3 - Au troisième degré nous avons la matérialisation complète, c’est-à-dire celle d’une figure humaine visible et tangible complète, qui pour l’œil ne diffère en rien d’un corps humain vivant. Ce phénomène est le développement le plus élevé, le non plus ultra de la matérialisation, pendant laquelle le médium se trouve isolé dans l’obscurité, et généralement en transe. Une longue étude de ce phénomène força à reconnaître que lorsque l’on obtenait la complète matérialisation d’une figure humaine, cette matérialisation présentait indubitablement les traits du médium. De là résultèrent bien des causes de soupçons, de prétendus démasquages, etc. Toutes les tentatives pour voir le médium et la figure entière en même temps (pendant lesquelles on n’a malheureusement pas recherché l’état des deux corps, ceux du médium et de la figure) échouèrent à de rares exceptions près. Quand enfin on se fut assuré au moyen de garanties exceptionnelles (par exemple en tenant les cheveux du médium à l’extérieur du cabinet, ou bien en l’introduisant dans un courant galvanique) que le médium ne pouvait jouer ni consciemment ni inconsciemment le rôle du médium en personne, et que néanmoins la ressemblance de la figure et du médium était complète, ou au moins presque complète, (comme dans le cas de John King qui ressemblait à son médium Williams et de Katie King qui ressemblait à Miss Cook, son médium) on fut porté à admettre que le double ou le dédoublement du médium était le point de départ du phénomène. Mais cette expression nous conduit à une fausse interprétation ; car on peut comprendre ou se figurer que ce double est pour ainsi dire comme une moitié, un simulacre de son corps, tandis que son corps réel se trouve derrière le rideau.

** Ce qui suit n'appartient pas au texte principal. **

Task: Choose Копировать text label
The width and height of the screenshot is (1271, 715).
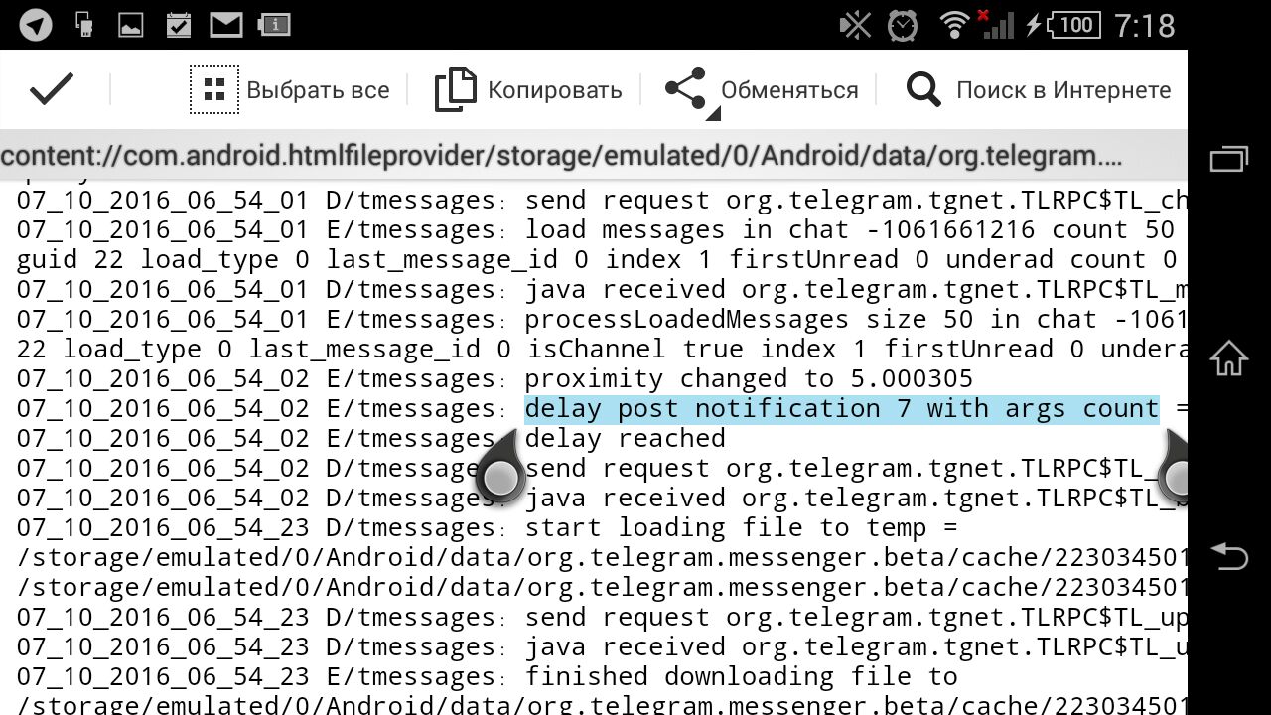Action: pos(555,90)
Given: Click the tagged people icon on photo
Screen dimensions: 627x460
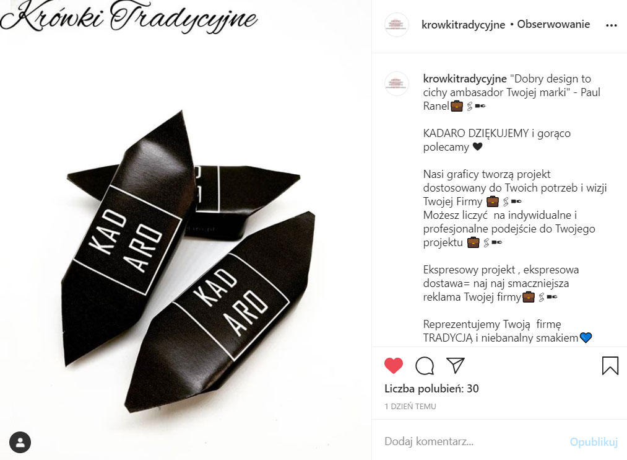Looking at the screenshot, I should [x=20, y=443].

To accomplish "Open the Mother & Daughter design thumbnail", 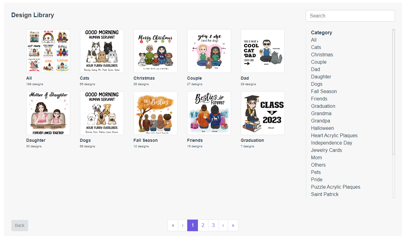I will pyautogui.click(x=48, y=113).
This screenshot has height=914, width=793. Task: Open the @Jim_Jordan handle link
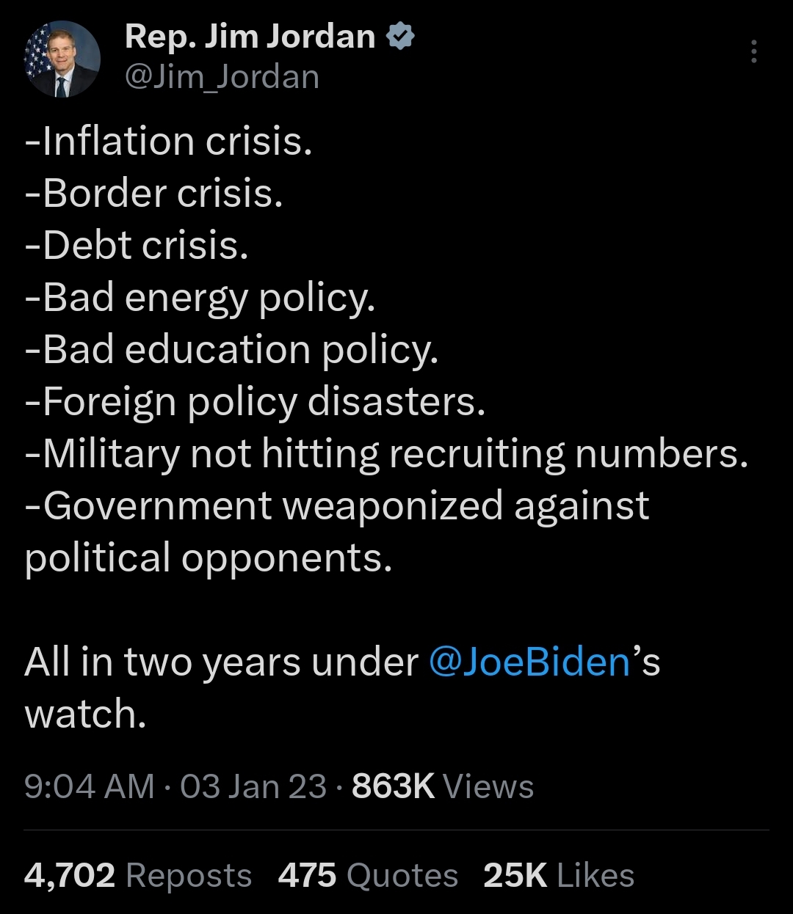pyautogui.click(x=222, y=77)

En réalité ce n’est point une moitié, point un semblant de corps, mais un véritable corps complet, en chair et en os, qui est en tout ressemblant au médium ; bref, c’est le corps du médium, à s’y tromper. Qu’est donc devenu au même instant son corps réel ? On ne peut pourtant pas raisonnablement admettre que le médium ait, à un moment donné, deux corps complets absolument identiques. Nous avons déjà dit qu’il était, en somme, complètement logique d’admettre que le degré de matérialisation d’une apparition corresponde au degré de dématérialisation du médium ; si, en conséquence, la matérialisation de la forme humaine qui apparaît est complète, la dématérialisation du médium doit aussi être complète, ou tout au moins doit aller jusqu’à un degré tel qu’il pourrait devenir invisible pour nos yeux, si l’on voulait s’assurer de son état pendant ce phénomène.
En résumé, et en gardant constamment présente la thèse que toute matérialisation nécessite une dématérialisation correspondante du médium l’échelle complète des divers phénomènes de matérialisation se présenterait de la manière suivante :
1 – La matérialisation invisible primordiale correspond à une dématérialisation minima et invisible du médium, qui reste visible.
2 – La matérialisation visible, mais partielle, incomplète quant à la forme ou l’essence, correspond à une dématérialisation également partielle ou incomplète du médium qui est encore visible dans l’ensemble ou en partie.
3 – La matérialisation visible et complète d’une forme humaine entière correspond à une dématérialisation maxima ou complète du médium jusqu’au point où, de son côté, il devient invisible.